Is Twitter a Complex Adaptive System?

Social networks, and specifically the real-time network of Twitter, enable people to communicate and collaborate on new levels. I think there’s something deeper happening. I’ve been reading about complex adaptive systems lately, and many of its key properties seem strikingly similar to what’s occurring on Twitter:

  • Emergence: Rather than being planned or controlled the agents in the system interact in apparently random ways. From all these interactions patterns emerge which informs the behaviour of the agents within the system and the behaviour of the system itself.
  • Co-evolution: All systems exist within their own environment and they are also part of that environment. Therefore, as their environment changes they need to change to ensure best fit.
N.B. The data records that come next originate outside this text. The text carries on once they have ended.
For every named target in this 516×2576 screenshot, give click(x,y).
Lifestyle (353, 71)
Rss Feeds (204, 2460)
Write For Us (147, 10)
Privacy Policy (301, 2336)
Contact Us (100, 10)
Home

  • Requisite Variety: The greater the variety within the system the stronger it is. In fact ambiguity and paradox abound in complex adaptive systems which use contradictions to create new possibilities to co-evolve with their environment.
  • Connectivity: The ways in which the agents in a system connect and relate to one another is critical to the survival of the system, because it is from these connections that the patterns are formed and the feedback disseminated. The relationships between the agents are generally more important than the agents themselves.
  • Simple Rules: Complex adaptive systems are not complicated. The emerging patterns may have a rich variety, but like a kaleidoscope the rules governing the function of the system are quite simple
  • Iteration: Small changes in the initial conditions of the system can have significant effects after they have passed through the emergence - feedback loop a few times (often referred to as the butterfly effect)
  • Self Organising: There is no hierarchy of command and control in a complex adaptive system. There is no planning or managing, but there is a constant re-organising to find the best fit with the environment.
  • Edge of Chaos: Complexity theory is not the same as chaos theory, which is derived from mathematics. But chaos does have a place in complexity theory in that systems exist on a spectrum ranging from equilibrium to chaos. A system in equilibrium does not have the internal dynamics to enable it to respond to its environment and will slowly (or quickly) die. A system in chaos ceases to function as a system. The most productive state to be in is at the edge of chaos where there is maximum variety and creativity, leading to new possibilities.
  • Nested Systems: Most systems are nested within other systems and many systems are systems of smaller systems.